Ron Houchin was born in San Diego, California, and raised from the age of three in Huntington, West Virginia.  He comes from a family of factory workers, coal miners, and farmers who have always lived in Appalachia. For thirty years he taught in an Ohio public school in the southernmost tip of Ohio. The Quiet Jars, a new and selected poetry collection, was published in 2013 by Salmon Publishing and a short story collection, Tales Out Of School, was published, also in 2013, from Wind Publications of Kentucky. Ron lives in a haunted house, built by the grandson of an ex-slave, on the banks of the Ohio River. He will be reading from his latest poetry collection which is just published by Salmon Poetry.
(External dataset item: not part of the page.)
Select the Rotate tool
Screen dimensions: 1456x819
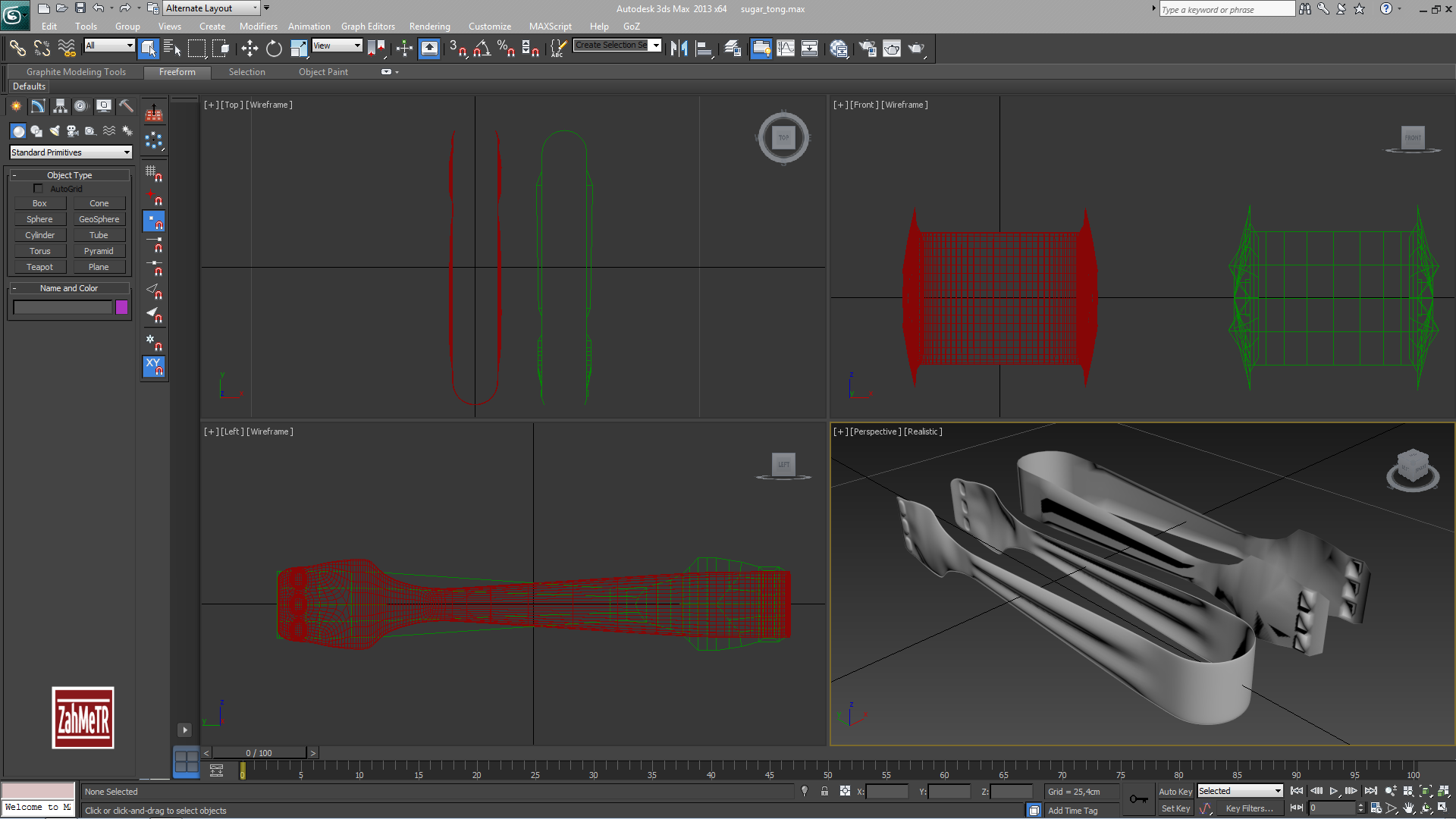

Marie Cadden lives in Spiddal, Co. Galway. Her acclaimed debut poetry collection Gynaecologist in The Jacuzzi was published last year by Salmon Poetry. Winner of the Cuirt 2011 New Writing Prize for Poetry,  Runner-Up 2012 Westport Arts Festival Poetry Prize,  Third Prize 2012 Francis Ledwidge Poetry Competition.   Shortlisted for Desmond O'Grady Poetry Competition 2012, Bradshaw Books/Cork Literary Review Manuscript Competition 2011, Over the Edge New Writer of the Year Award 2010. Her poems have been published in The Recorder (USA), THE SHOp, ROPES, Revival, Boyne Berries, and the anthologies Mosaic (2011), and Lady Gregory's Townhouse (2009). A co-editor of “Ireland’s most interesting poetry magazine” Skylight 47, Marie is the joint winner of this year’s Poems for Patience competition for her poem ‘In Praise of Denial’ which is now framed and displayed in University Hospital Galway.                       



Over The Edge acknowledges the ongoing financial support of the Arts Council, Poetry Ireland, and Galway City Council.